*** Given records ***
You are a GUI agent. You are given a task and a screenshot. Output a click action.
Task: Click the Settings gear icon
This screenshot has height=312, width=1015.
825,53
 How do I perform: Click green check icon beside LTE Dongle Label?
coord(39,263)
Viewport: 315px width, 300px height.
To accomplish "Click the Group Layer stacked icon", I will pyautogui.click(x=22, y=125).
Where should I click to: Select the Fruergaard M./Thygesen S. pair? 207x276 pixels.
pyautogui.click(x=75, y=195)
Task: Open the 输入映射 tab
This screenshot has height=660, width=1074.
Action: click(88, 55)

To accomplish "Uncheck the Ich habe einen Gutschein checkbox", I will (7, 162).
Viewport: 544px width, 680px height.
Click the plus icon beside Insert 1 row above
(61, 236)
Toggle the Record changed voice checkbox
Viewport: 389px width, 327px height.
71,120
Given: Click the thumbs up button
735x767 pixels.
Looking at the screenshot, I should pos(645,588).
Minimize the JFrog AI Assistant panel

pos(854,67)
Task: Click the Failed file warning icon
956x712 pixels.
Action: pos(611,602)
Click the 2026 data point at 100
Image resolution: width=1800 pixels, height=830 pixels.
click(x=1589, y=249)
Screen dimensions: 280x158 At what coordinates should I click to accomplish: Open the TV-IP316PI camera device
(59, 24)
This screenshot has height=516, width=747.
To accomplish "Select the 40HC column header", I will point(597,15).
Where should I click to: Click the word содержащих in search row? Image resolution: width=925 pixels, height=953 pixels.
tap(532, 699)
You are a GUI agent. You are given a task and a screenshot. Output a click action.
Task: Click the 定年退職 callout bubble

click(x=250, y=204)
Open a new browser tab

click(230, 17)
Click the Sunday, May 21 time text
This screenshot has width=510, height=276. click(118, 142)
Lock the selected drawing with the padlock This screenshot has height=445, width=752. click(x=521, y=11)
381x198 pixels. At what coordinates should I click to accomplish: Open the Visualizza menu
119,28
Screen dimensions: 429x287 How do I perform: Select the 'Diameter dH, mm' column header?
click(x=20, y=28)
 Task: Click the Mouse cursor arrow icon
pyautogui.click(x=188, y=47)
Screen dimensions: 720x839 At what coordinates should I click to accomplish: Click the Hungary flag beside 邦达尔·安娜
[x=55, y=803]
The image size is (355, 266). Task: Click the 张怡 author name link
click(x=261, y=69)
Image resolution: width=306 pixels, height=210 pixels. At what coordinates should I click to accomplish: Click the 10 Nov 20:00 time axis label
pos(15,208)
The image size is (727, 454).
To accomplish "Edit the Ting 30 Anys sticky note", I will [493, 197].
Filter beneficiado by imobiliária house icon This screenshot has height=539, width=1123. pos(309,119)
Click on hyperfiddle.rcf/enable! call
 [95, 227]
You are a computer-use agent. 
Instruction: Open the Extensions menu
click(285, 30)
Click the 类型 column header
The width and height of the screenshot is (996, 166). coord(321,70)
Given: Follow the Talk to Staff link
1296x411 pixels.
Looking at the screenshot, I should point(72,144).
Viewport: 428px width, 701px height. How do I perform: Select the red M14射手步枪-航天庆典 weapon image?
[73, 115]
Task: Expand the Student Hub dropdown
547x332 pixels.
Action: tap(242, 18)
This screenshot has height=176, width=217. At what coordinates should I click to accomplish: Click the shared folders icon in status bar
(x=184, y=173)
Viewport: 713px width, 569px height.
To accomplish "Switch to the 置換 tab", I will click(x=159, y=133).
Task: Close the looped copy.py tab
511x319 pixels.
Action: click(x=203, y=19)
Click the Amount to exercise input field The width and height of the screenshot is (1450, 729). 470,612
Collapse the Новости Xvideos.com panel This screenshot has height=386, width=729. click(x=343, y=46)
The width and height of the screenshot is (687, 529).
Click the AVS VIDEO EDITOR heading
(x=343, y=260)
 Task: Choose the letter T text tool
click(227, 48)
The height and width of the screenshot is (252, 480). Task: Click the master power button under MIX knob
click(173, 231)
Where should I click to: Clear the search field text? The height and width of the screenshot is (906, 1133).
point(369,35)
*** End of Given records ***
■ **Task to carry out**
The result is a copy of every line above where the word "checkbox" shows up.

■ **Response**
To accomplish "Uncheck the Ich habe einen Gutschein checkbox", I will (7, 162).
Toggle the Record changed voice checkbox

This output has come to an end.